Stanley Harwood McCuaig MC KC LLD was born at Bainsville, Ontario (ON). He was educated at Williamstown ON and at Queen’s University, Kingston ON.

After the outbreak of WW1, McCuaig enlisted the Canadian Field Artillery and was soon at the Western Front in France. By the summer of 1915, the war on the Western Front had stalemated into one of attrition. After the second Battle of Ypres there followed sporadic frontal attacks on both sides without any result other than the slaughter of tens of thousands of men. Conditions were appalling. The troops lived in the squalor and dankness of the trenches, sometimes knee deep in water and mud.

From July 1, 1916, to December 30, 1916, Canadians along with the French and other Allies were involved in the "Slaughter of the Somme", also called the Battle of the Somme. For a pitiable gain of only six miles, 836,000 soldiers were killed, including Germans and 24,029 Canadians.

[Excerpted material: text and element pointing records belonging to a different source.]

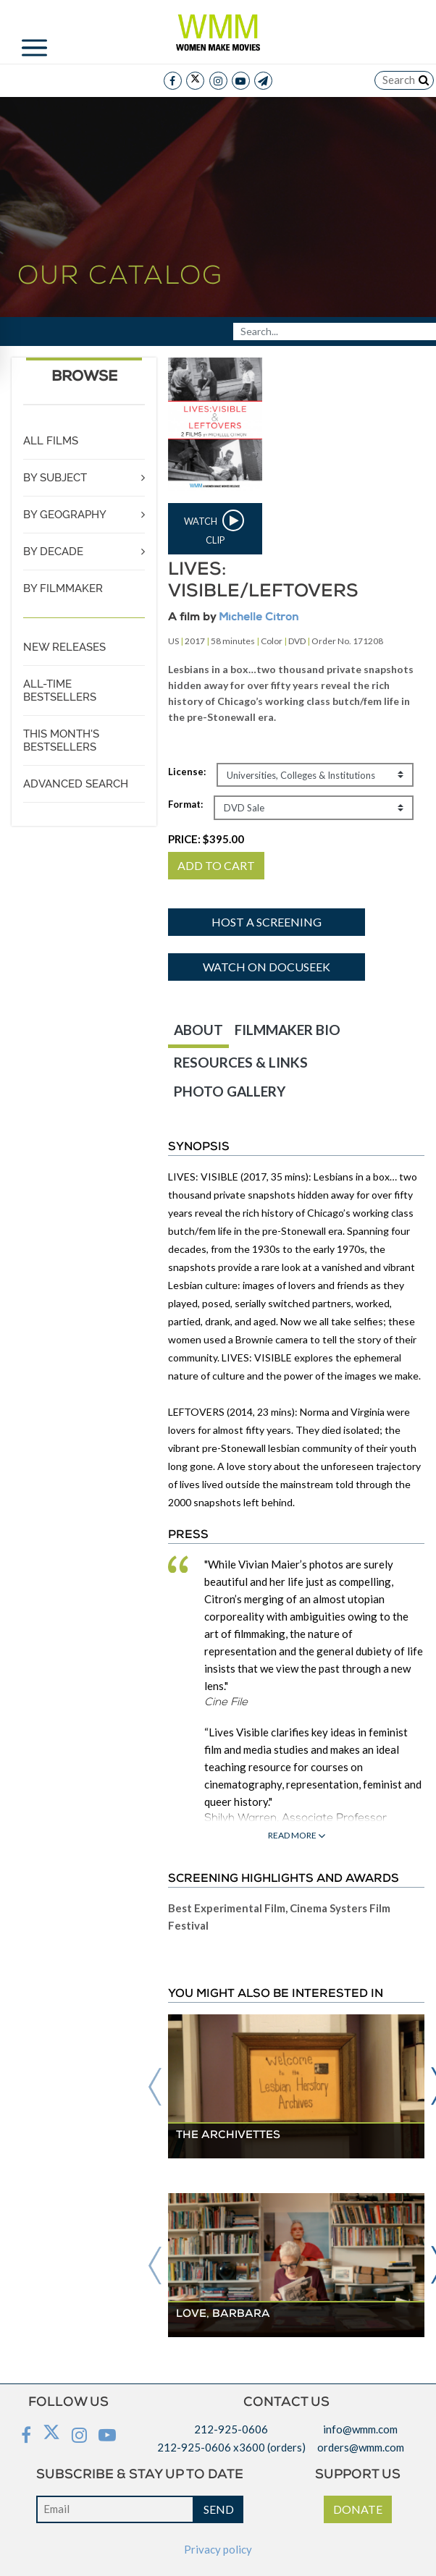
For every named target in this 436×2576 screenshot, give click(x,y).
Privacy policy (218, 2549)
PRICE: (206, 838)
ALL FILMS (50, 440)
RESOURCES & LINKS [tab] (241, 1062)
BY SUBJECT (55, 477)
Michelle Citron (258, 617)
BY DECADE (53, 551)
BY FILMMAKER (63, 588)
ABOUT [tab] (198, 1029)
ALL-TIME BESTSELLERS (59, 690)
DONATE (357, 2509)
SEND (219, 2509)
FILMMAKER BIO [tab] (287, 1029)
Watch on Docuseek (266, 967)
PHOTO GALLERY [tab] (229, 1091)
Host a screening (266, 922)
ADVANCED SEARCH (75, 783)
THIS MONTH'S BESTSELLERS (61, 740)
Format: (185, 804)
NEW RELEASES (64, 647)
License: (187, 771)
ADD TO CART (216, 865)
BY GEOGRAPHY (64, 514)
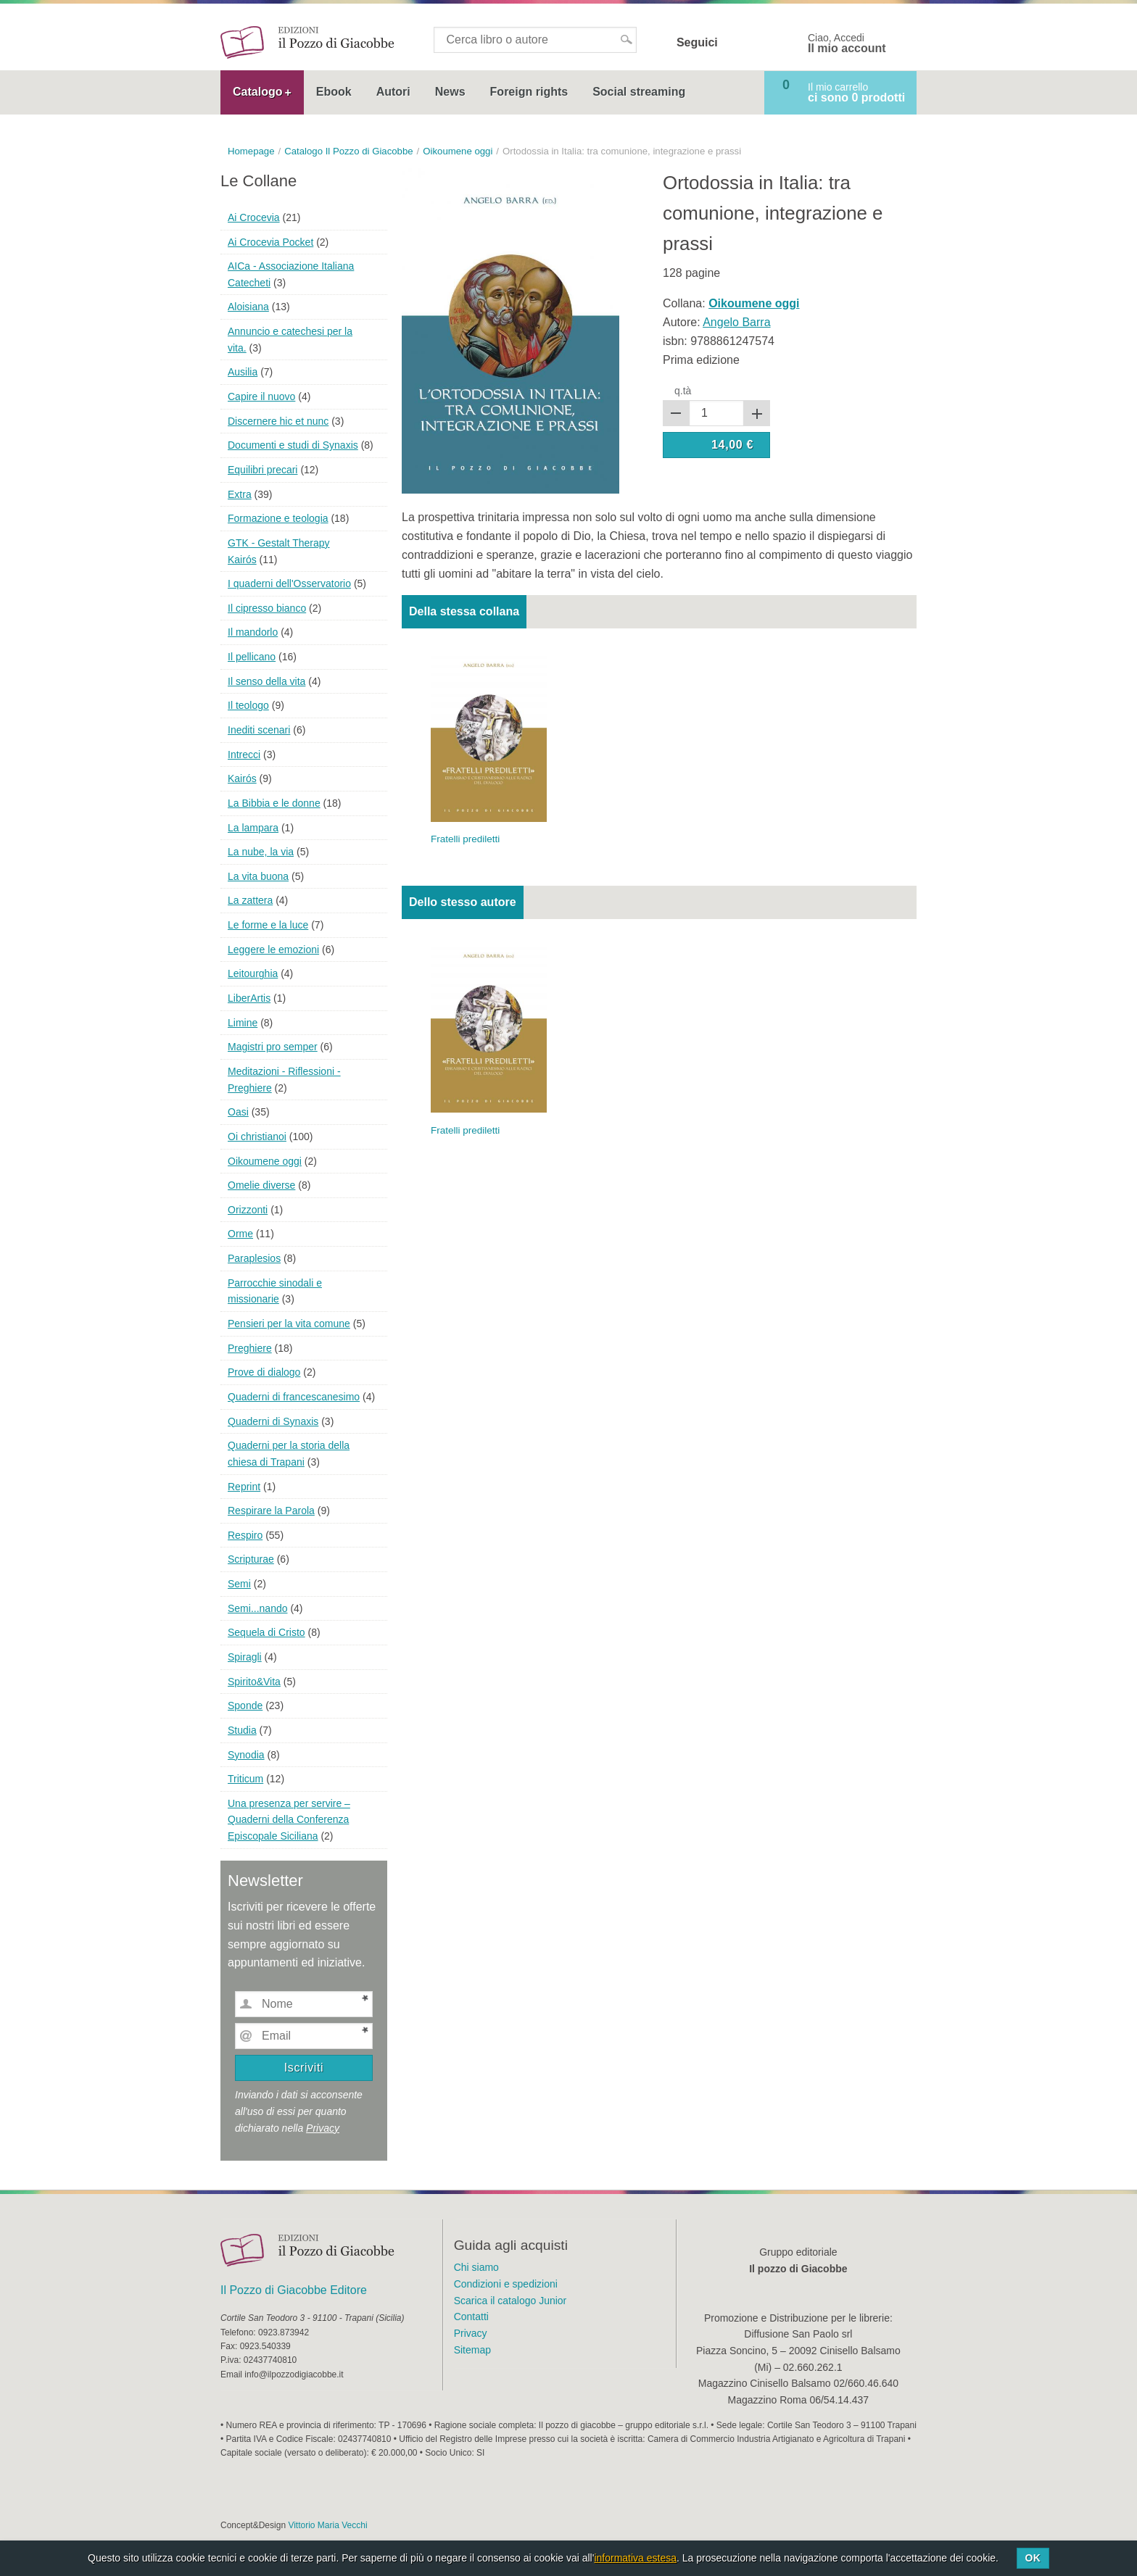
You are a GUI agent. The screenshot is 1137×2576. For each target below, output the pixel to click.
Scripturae (251, 1559)
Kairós (242, 778)
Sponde (245, 1705)
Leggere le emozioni (273, 949)
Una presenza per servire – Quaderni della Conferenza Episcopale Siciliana (289, 1820)
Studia (242, 1730)
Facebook (738, 43)
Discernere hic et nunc (278, 421)
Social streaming (638, 92)
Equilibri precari (262, 469)
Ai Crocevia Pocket (270, 242)
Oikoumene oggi (265, 1161)
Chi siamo (476, 2267)
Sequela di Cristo (266, 1632)
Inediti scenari (259, 730)
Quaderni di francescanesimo (294, 1397)
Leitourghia (253, 973)
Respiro (245, 1535)
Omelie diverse (261, 1185)
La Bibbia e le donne (274, 803)
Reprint (244, 1486)
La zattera (250, 900)
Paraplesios (254, 1258)
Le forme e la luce (268, 925)
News (450, 92)
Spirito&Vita (254, 1681)
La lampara (253, 828)
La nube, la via (261, 851)
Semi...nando (258, 1608)
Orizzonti (248, 1210)
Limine (242, 1023)
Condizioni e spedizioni (506, 2284)
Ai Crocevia (254, 217)
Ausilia (242, 372)
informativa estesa (635, 2558)
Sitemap (472, 2350)
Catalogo (257, 92)
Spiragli (245, 1657)
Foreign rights (529, 92)
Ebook (334, 92)
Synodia (246, 1755)
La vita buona (258, 876)
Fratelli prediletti (465, 839)
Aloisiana (248, 306)
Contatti (471, 2316)
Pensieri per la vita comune (289, 1323)
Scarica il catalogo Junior (510, 2300)
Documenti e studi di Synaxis (293, 445)
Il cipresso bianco (267, 608)
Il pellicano (252, 656)
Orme (240, 1233)
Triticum (245, 1778)
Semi (239, 1584)
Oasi (238, 1112)
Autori (393, 92)
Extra (240, 494)
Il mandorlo (253, 632)
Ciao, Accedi (847, 43)
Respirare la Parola (271, 1510)
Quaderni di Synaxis (273, 1421)
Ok (1033, 2558)
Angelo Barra (736, 322)
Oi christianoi (257, 1136)
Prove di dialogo (264, 1372)
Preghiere (250, 1348)
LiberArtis (249, 998)
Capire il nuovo (261, 396)
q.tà (682, 390)
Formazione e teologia (278, 518)
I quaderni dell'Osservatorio (289, 583)
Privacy (322, 2128)
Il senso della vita (266, 681)
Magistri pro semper (273, 1046)
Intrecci (244, 754)
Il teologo (248, 705)
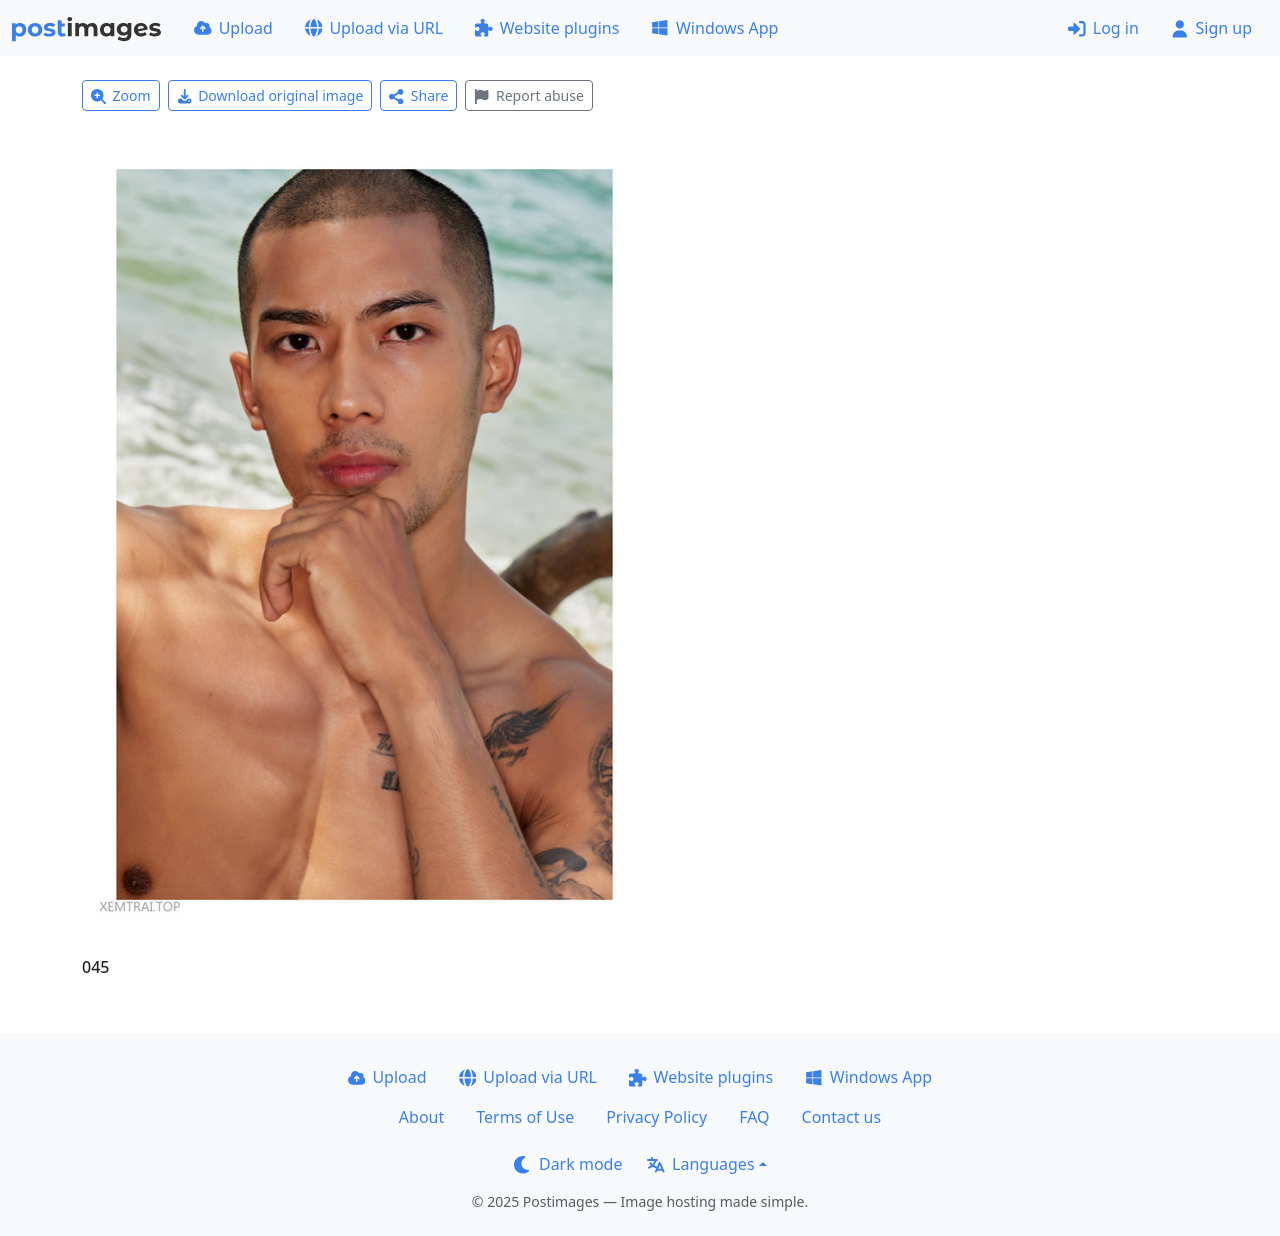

By the beginning of 1917, the Canadian Corps (four divisions), had moved north from the Somme, to the Artois Plain entrenching itself on a line running from Ecurie to Souchez. A brief respite ensued while plans were laid for an Allied seizure of the formidable German fortification of Vimy Ridge.

At 5:00 in the morning on April 9, 1917, Canadian forces, in driving snow and sleet and under a barrage of artillery fire, began their assault on Vimy Ridge. An hour later they had taken the first line of enemy trenches and by mid afternoon had captured the crest of Vimy Ridge except for two positions which fell three days later. More than 4,000 prisoners were taken, some of them found chained to their machine guns.

On October 30, 1917 in the mud and driving rain, Canadians carried out their assault on the Passchendaele Ridge and captured it by November 10th. The cost had been horrific: Approximately 16,000 casualties, all for a paltry ground gain of four and one half miles.

The outcome of the war was still in doubt when at 5:00 a.m. on March 21st, 1918, through a blanket of heavy white fog, 64 German divisions attacked the Allied line on a 54 mile front between St. Quentin and Arras. As part of a three pronged drive, it aimed at splitting the British and French armies and gaining a quick victory before the American presence on the Western Front could be felt. It succeeded in advancing to within 10 miles of Amiens and reaching the Marne River 40 miles from Paris, but by the beginning of June the drive had petered out and the Allies were counterattacking all along the line.

Prior to war’s end, McCuaig received the Military Cross (MC) for conspicuous gallantry in action.

Postwar he was called to the Bar of Alberta. In due course he became a partner in the law firm, McCuaig, Desrochers, Beckingham & McDonald in Edmonton. He received an Honorary LLD from Queen’s University. In September 1919, he married Mary Elizabeth Rutherford. They had two sons and two daughters.